Work required: Retype every entry below without altering anything.

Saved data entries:
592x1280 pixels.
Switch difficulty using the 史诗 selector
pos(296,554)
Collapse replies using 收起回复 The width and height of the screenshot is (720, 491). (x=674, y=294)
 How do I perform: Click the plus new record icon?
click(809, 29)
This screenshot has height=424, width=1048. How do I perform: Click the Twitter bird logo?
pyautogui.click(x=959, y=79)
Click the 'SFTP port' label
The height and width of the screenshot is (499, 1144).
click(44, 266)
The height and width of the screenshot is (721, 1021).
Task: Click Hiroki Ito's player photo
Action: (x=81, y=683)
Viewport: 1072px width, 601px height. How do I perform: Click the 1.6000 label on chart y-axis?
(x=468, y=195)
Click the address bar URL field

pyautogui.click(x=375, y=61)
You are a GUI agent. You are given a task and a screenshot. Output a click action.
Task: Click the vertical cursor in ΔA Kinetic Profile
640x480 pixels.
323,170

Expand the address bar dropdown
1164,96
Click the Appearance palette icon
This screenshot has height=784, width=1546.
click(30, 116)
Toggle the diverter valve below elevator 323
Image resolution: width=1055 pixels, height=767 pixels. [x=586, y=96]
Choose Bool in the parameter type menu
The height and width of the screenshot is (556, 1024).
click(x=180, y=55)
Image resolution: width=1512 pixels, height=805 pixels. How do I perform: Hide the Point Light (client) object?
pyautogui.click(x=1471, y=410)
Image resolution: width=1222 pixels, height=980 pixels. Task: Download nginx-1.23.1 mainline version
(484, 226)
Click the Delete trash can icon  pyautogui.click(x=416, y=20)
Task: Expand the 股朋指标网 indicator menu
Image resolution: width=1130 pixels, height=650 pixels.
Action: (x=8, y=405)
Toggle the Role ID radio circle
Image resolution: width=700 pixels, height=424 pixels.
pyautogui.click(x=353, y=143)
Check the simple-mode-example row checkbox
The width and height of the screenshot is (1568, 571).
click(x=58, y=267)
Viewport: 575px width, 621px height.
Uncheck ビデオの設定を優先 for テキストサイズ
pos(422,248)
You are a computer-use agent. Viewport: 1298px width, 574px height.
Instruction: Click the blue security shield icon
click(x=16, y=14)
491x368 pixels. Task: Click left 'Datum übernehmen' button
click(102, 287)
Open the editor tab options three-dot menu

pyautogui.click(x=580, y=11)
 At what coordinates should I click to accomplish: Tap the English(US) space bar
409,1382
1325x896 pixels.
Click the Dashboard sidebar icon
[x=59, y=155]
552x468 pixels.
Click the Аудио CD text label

The answer:
592x1280 pixels.
Switch difficulty using the 史诗 selector
pos(296,554)
Collapse replies using 收起回复 The width and height of the screenshot is (720, 491). (x=674, y=294)
 How do I perform: Click the plus new record icon?
click(809, 29)
This screenshot has height=424, width=1048. How do I perform: Click the Twitter bird logo?
pyautogui.click(x=959, y=79)
Click the 'SFTP port' label
The height and width of the screenshot is (499, 1144).
click(44, 266)
The height and width of the screenshot is (721, 1021).
Task: Click Hiroki Ito's player photo
Action: (x=81, y=683)
Viewport: 1072px width, 601px height. How do I perform: Click the 1.6000 label on chart y-axis?
(x=468, y=195)
Click the address bar URL field

pyautogui.click(x=375, y=61)
You are a GUI agent. You are given a task and a screenshot. Output a click action.
Task: Click the vertical cursor in ΔA Kinetic Profile
640x480 pixels.
323,170

Expand the address bar dropdown
1164,96
Click the Appearance palette icon
This screenshot has height=784, width=1546.
click(30, 116)
Toggle the diverter valve below elevator 323
Image resolution: width=1055 pixels, height=767 pixels. [x=586, y=96]
Choose Bool in the parameter type menu
The height and width of the screenshot is (556, 1024).
click(x=180, y=55)
Image resolution: width=1512 pixels, height=805 pixels. How do I perform: Hide the Point Light (client) object?
pyautogui.click(x=1471, y=410)
Image resolution: width=1222 pixels, height=980 pixels. Task: Download nginx-1.23.1 mainline version
(484, 226)
Click the Delete trash can icon  pyautogui.click(x=416, y=20)
Task: Expand the 股朋指标网 indicator menu
Image resolution: width=1130 pixels, height=650 pixels.
Action: (x=8, y=405)
Toggle the Role ID radio circle
Image resolution: width=700 pixels, height=424 pixels.
pyautogui.click(x=353, y=143)
Check the simple-mode-example row checkbox
The width and height of the screenshot is (1568, 571).
click(x=58, y=267)
Viewport: 575px width, 621px height.
Uncheck ビデオの設定を優先 for テキストサイズ
pos(422,248)
You are a computer-use agent. Viewport: 1298px width, 574px height.
Instruction: Click the blue security shield icon
click(x=16, y=14)
491x368 pixels. Task: Click left 'Datum übernehmen' button
click(102, 287)
Open the editor tab options three-dot menu

pyautogui.click(x=580, y=11)
 At what coordinates should I click to accomplish: Tap the English(US) space bar
409,1382
1325x896 pixels.
Click the Dashboard sidebar icon
[x=59, y=155]
552x468 pixels.
Click the Аудио CD text label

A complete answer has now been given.